Pictures stay out of the copy. Transcribe exactly the lines from the line with "Viewport: 1372px width, 896px height." through the final line of the records.
START DATA FOR THIS EXERCISE
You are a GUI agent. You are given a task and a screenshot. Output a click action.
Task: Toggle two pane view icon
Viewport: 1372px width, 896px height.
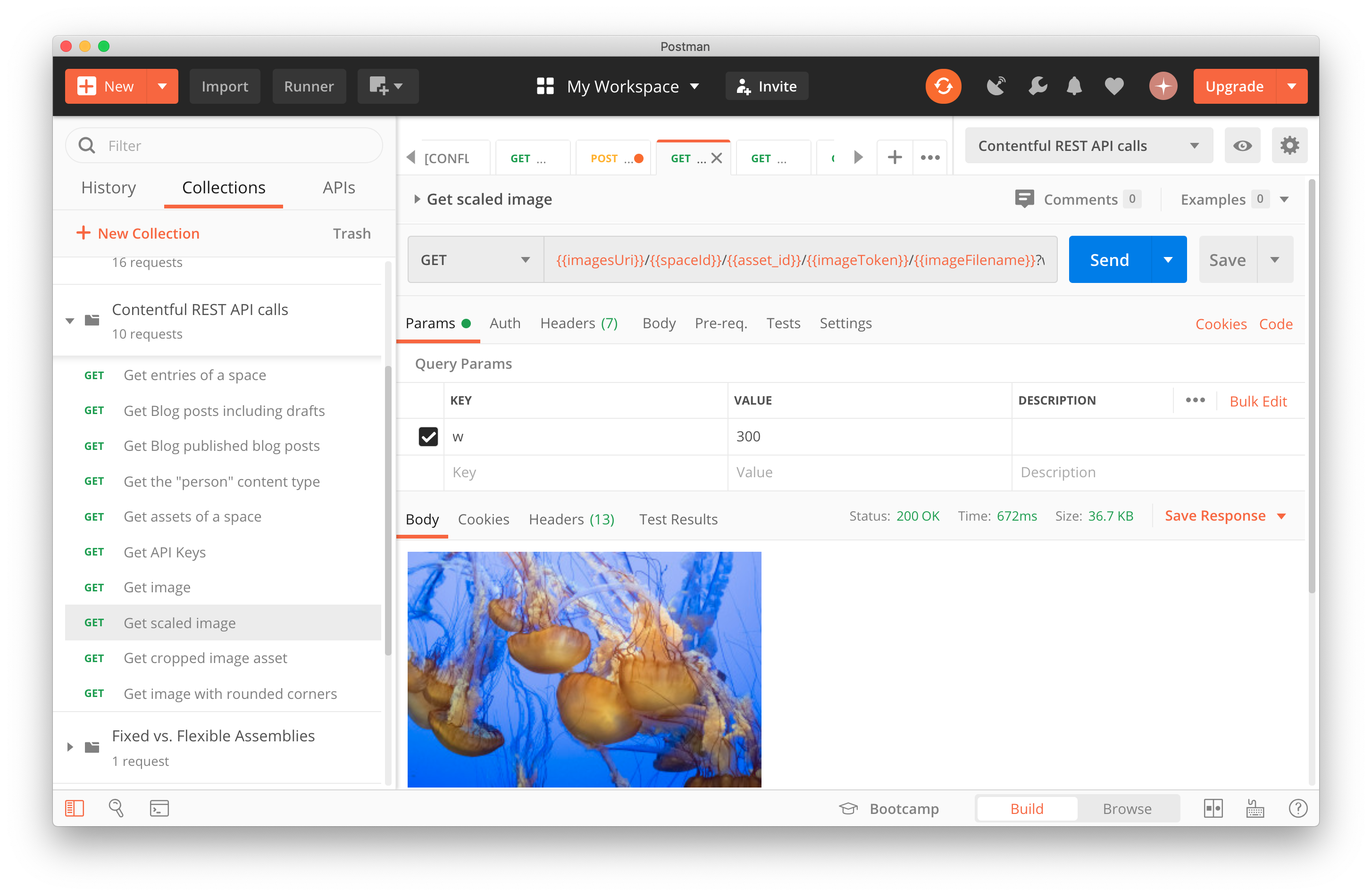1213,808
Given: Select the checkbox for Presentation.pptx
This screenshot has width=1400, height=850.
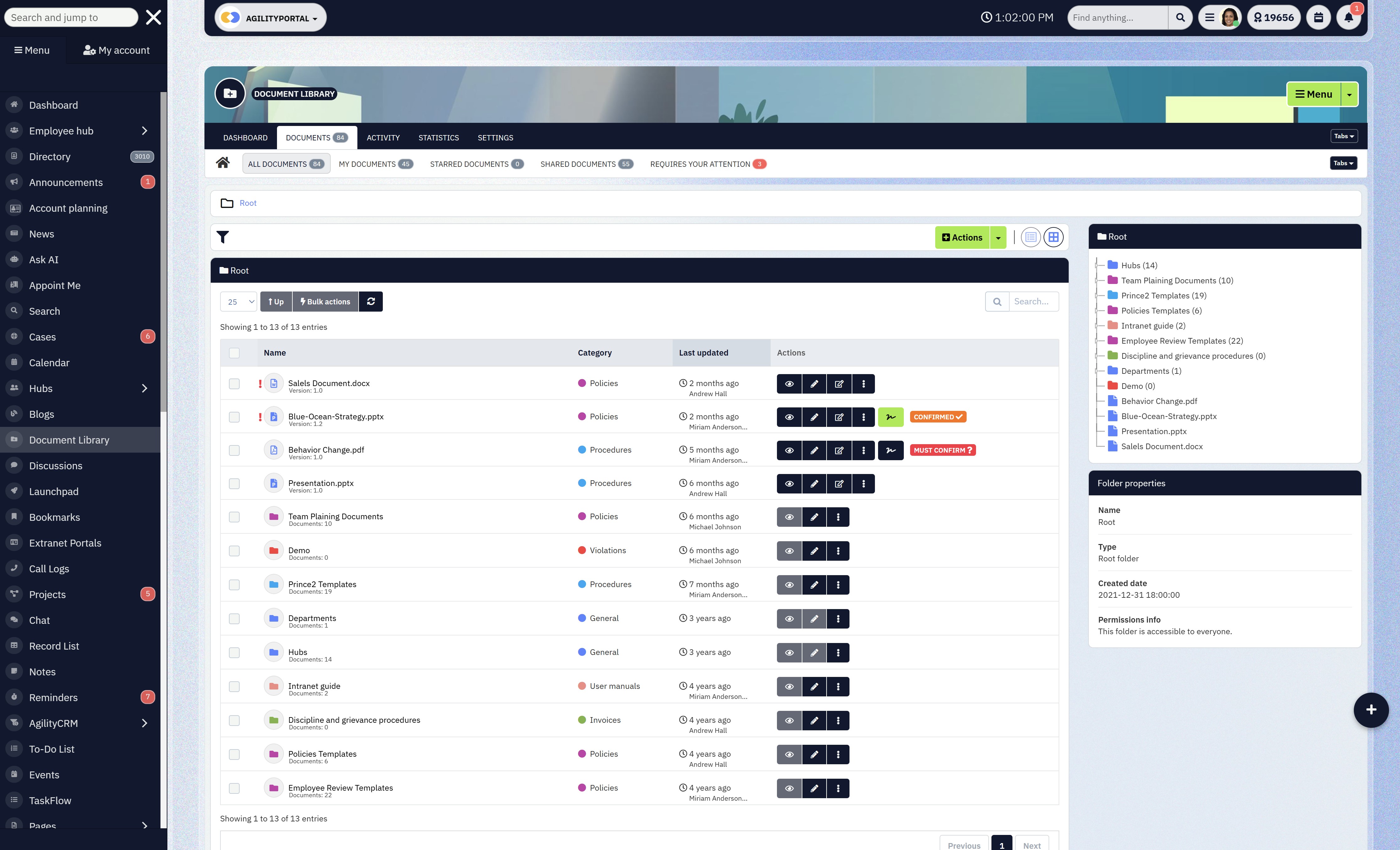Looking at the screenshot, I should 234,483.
END DATA FOR THIS EXERCISE
EXPECTED OUTPUT:
Viewport: 1372px width, 896px height.
1213,808
Given: Select the checkbox for Presentation.pptx
This screenshot has width=1400, height=850.
Looking at the screenshot, I should 234,483.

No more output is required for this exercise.